How to prove that set of regular points of an analytic function is open ?

$z_1$ is called regular point wrt analytic function f(z) if for $z_1$ there exists a curve such that  function element (f,D) can be analytically from the point in D to point $z_1$.
If $z_1$ is assumed to be analytic then it doesn't means that i can draw an open 2 -dimensional  ball around $z_1$ so that each point inside the ball is also regular point.
I think I need to assume atleast 1 sigular point in that open ball but I am unable to find any contradiction.Can you please tell which result should i use?
In case it is helpful, I have proved that the set of singular points of an analytic function form a closed set.
Singular points are those points on the boundary of Domain of function element which are not  regular points.
 A: The claim follows from the fact that a domain in the book is defined as an open (non-empty) connected subset of the complex plane.
Using the notation in the book: Let $(f,D)$ be a
function element (i.e. a domain $D$ and an analytic function $f$ on $D$). A point $z_1$ is a regular point if there is a chain of function elements $(f_k,D_k)$, $k=0,...,n$ and a continuous curve $\gamma:[0,1]\mapsto {\Bbb C}$ with the following properties:
(1) For $0\leq k<n$ we have  $D_k\cap D_{k+1} \neq \emptyset$ and ${f_k}_{|D_k\cap D_{k+1}} = {f_{k+1}}_{|D_k\cap D_{k+1}}$.
(2) $z_0=\gamma(0)\in D\cap D_0$, $\gamma(1)=z_1\in D_n$ and $\gamma([0,1])\subset D_0\cup ... \cup D_n$.

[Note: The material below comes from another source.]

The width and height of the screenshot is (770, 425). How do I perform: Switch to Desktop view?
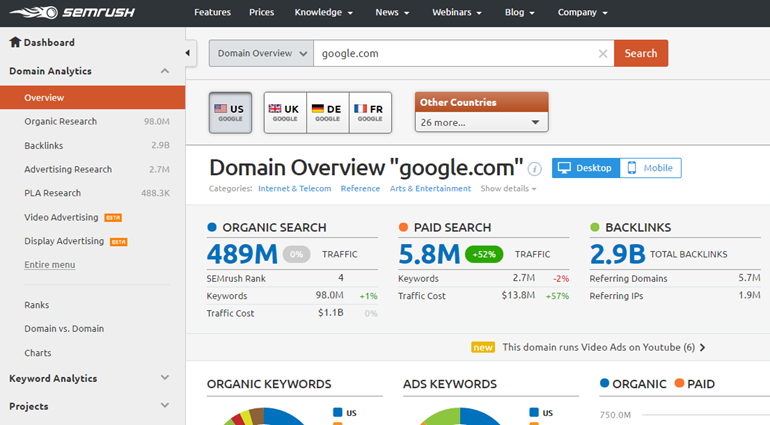586,168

Now, since $D_n$ is open there is $r>0$ such that $B(z_1,r)\subset D_n$. If $w\in B(z_1,r)$ then $f_n$ is analytic in a neighborhood of $w$ and by concatenating the path $\gamma$ and the line-segment $[z_1;w]$ joining the two points we construct a new path $\tilde{\gamma}$ for which all the above properties still hold with $w$ now being the end-point. Thus, every point in $B(z_1,r)$  is a regular point.